Una ricerca dell’Aie (l’Associazione degli Editori) con Pepe Research, appunto per BookCity, documenta come il 75% dei milanesi ha letto almeno un libro all’anno (poco, certo, ma più della media nazionale) e il 59% da partecipato almeno a un evento culturale. “Eventi e libri letti nell’equazione virtuosa di Milano”, nota con soddisfazione il “Corriere della Sera”. “Milano capitale dei consumi culturali”, titola “la Repubblica”. D’altronde, anche la ricerca annuale “Io sono cultura” curata da Symbola e Unioncamere (presentata nelle scorse settimane prima a Roma al Maxxi e poi a Milano, a Casa Fornasetti), ha documentato come Milano e la Lombardia siano al primo posto, in Italia, per consumi, imprese e attività culturali.

Milano città dei libri, dunque. Dei grandi editori storici (Mondadori, Rizzoli, Bompiani, Feltrinelli, Adelphi, Longanesi di Mauri-Spagnol, etc.) e di più recenti iniziative editoriali (La nave di Teseo, NN Editore, Iperborea, solo per nominarne alcune tra le tante). Delle librerie storiche che si rinnovano (Hoepli) e di parecchie altre che si aprono, indipendenti, con passione e intelligenza, in quartieri di centro e periferia. Delle biblioteche pubbliche e private, in centri culturali, scuole, ma anche imprese e condomini.

Leggere per divertimento, assaporando il piacere del testo. Leggere per capire e sapere. Leggere per sfidare il tempo ed entrare in altre esistenze ed esperienze. Come proprio Umberto Eco ci ha insegnato: “Chi non legge, a settant’anni, avrà vissuto una sola vita: la propria. Chi legge avrà vissuto cinquemila anni: c’era quando Caino uccise Abele, quando Renzo sposò Lucia, quando Leopardi ammirava l’infinito… Perché la lettura è un’immortalità all’indietro”.

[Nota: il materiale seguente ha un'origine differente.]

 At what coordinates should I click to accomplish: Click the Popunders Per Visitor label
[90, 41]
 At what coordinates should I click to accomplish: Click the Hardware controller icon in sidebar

Anche sulla capacità di entrare nelle vite altrui, dunque sulla lettura e sulla cultura si fonda un’altra caratteristica milanese: l’inclusività sociale, la capacità di accoglienza e di integrazione, l’attitudine a fare sintesi originali tra competitività economica e solidarietà. Leggere per “comprendere” (la radice è nel latino “cum”, cioè insieme, la stessa di “conoscenza” e di “comunità”). Leggere per crescere.

Perdere queste caratteristiche significherebbe perdere l’anima di Milano.

Attenzione ai libri, dunque. Ai luoghi pubblici dei libri, le biblioteche, le librerie, gli incontri culturali come BookCity. E ai luoghi privati, alle case che ospitano libri come parte essenziale di lessico famigliare e di  socialità (fin dai tempi di Cicerone, peraltro : “Una casa senza libri è una stanza senza finestre”).

Ecco, però, un punto critico: nelle nuove architetture urbane, nella Milano ricca delle “mille luci” e della frenesia per “gli eventi”, dei consumi opulenti e delle ricchezze vistose, degli archistar e del vetro e acciaio dei grattacieli che ridisegnano la skyline, nelle case high tech, viste in pianta, non c’è quasi mai spazio per una libreria. Per contenitori di libri. Certo, le nuove generazioni digitali preferiscono le letture degli e.book. Ma siamo sicuri che su questa scomparsa delle librerie nelle case non sia necessaria una riflessione architettonica, culturale, sociale?